Friday, November 30, 2007

DVD Items in Brief

- A rare piece of good news about music in TV DVDs: after the butchered second season of Happy Days, Paramount has inexplicably but happily gotten its act together on the third season. Nearly all the music has been paid for and is on the DVD: the music on jukeboxes (a mixture of original artists and cover versions; and geez, how many times did they used "Splish Splash" on this show?) and all the songs sung by Anson Williams as Potsie. Having to listen to Anson Williams as Potsie may not be an unalloyed good, but at least they didn't cut the scenes. (There are two episodes that are missing their "tag" scenes at the end, but they're not music-related cuts as far as I know; it's another case of the studio only having syndication prints, I suppose.) I don't know if this signals a change in Paramount's policy on music; probably not, since the third season of Laverne And Shirley apparently has a bunch of music cuts. But if you like the Fonzie-mania years of the show, you can buy this season knowing that you will get to hear Richie and his friends sing "Rock Around the Clock" in a nonsense language.

- The DVD Beaver will be posting reviews of the Ford at Fox collection over the weekend; he's got a review of one of the most important releases in the package, The Iron Horse. I got a screener of the "International" version and can vouch for the fact that it looks good. I'm not so sure if I like the new score by Christopher Caliendo. It has the problem most recent silent film scores have, of ignoring obvious cues in the film. If you've seen any Ford movie you know that he liked to have composers incorporate traditional tunes throughout their scores, and I think that anyone scoring a Ford silent should try to at least nod to Ford's tastes in musical scoring -- which means that you should hear "The Battle Hymn of the Republic" once in a while in association with Lincoln, that any song referred to in the intertitles should be played on the soundtrack, and so forth.

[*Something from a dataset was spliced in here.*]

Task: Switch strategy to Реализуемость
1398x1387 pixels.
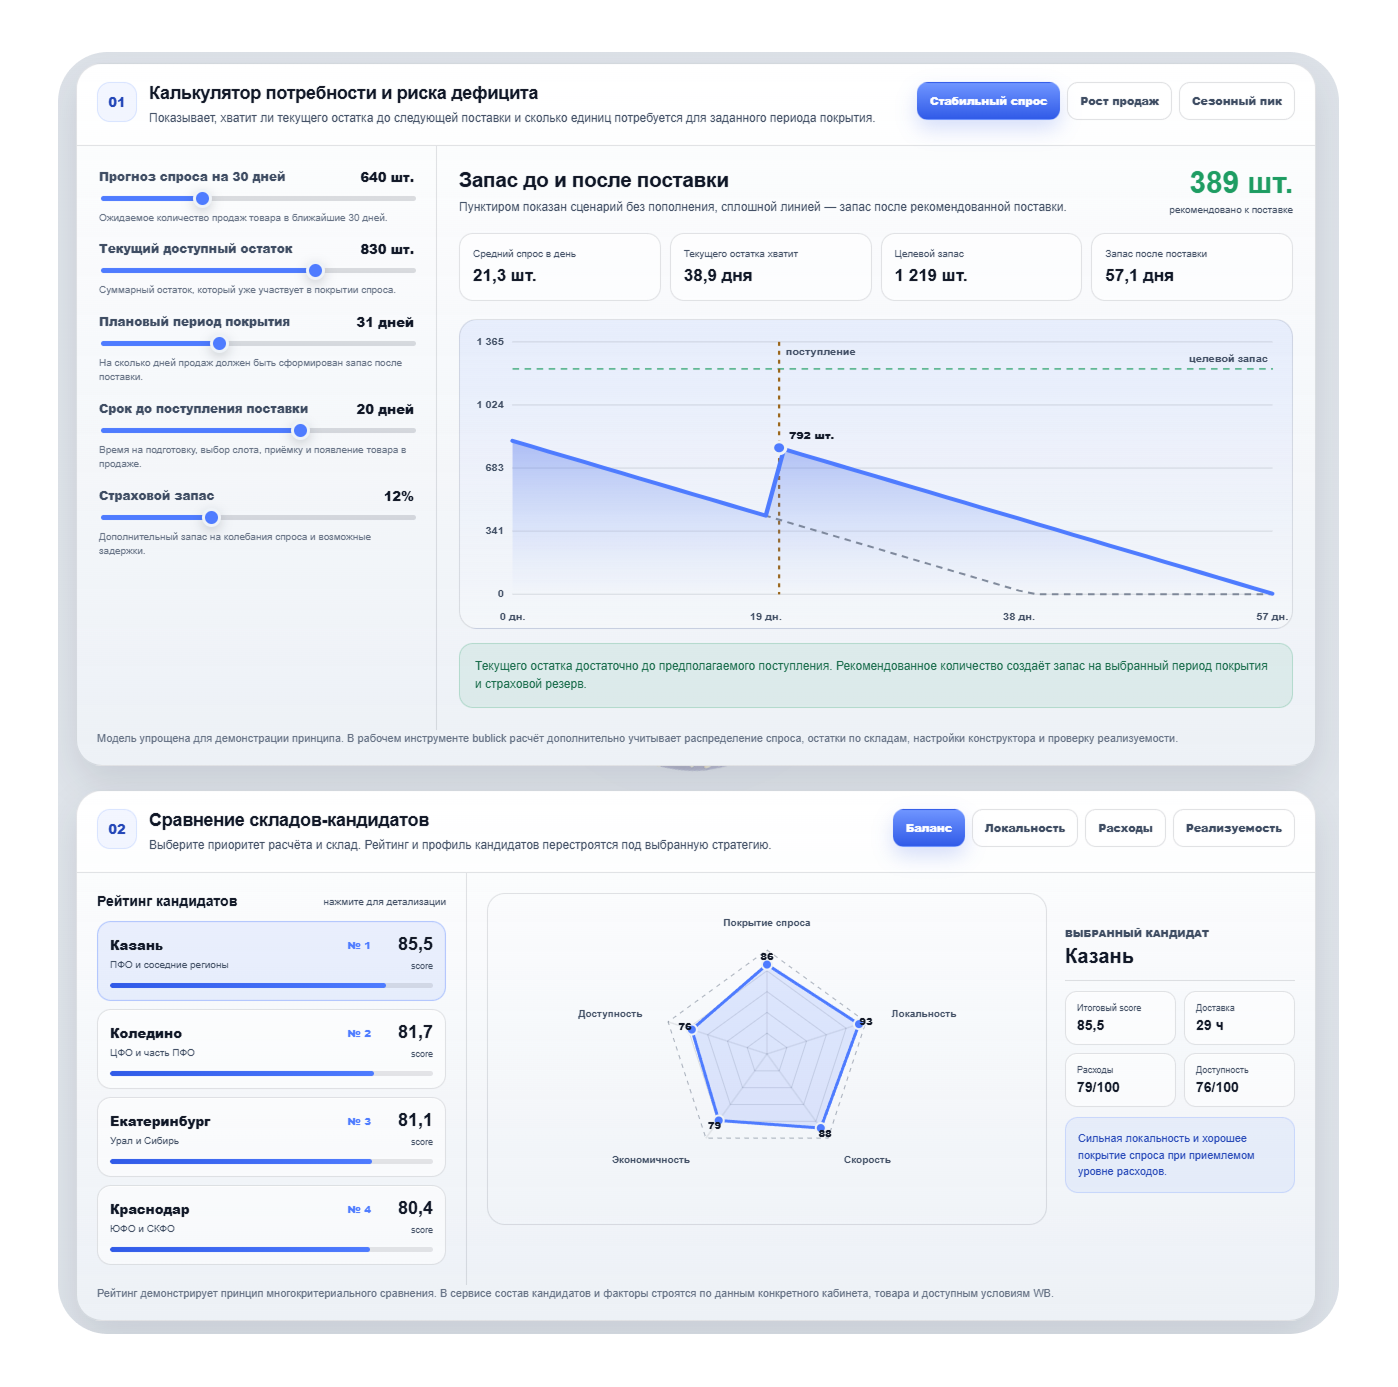Action: (1234, 828)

- I was very surprised, but in a good way, to find that A&E's DVD release of the "Weird Science" TV show will actually have audio commentaries by the three lead actors. Hearing from the writers would have been fun, but I'll take what I can get, especially since I looked at a couple of episodes again recently and, yes, I still think it's funny. (One of the episodes being commented on includes the following line: "Sure. You whine about gun control, but as soon as there's a 7-foot-tall interdimensional space monster in your bedroom, then suddenly owning a gun makes sense.")

1 comment:

Brent McKee said...

The one thing that bothers me about the Fox release of The Iron Horse (based on the DVD Beaver site) is the apparent decision to remove what I believe are the original tinting and toning. Tints and tones were after all a major device for conveying mood and even time of day.

Something similar exists today of course in the way some TV shows are shot - CSI: Miami has an obvious yellow cast to exterior scenes to convey heat, while CSI: New York has bluish quality to give a sense of the coldness both of the climate and the city.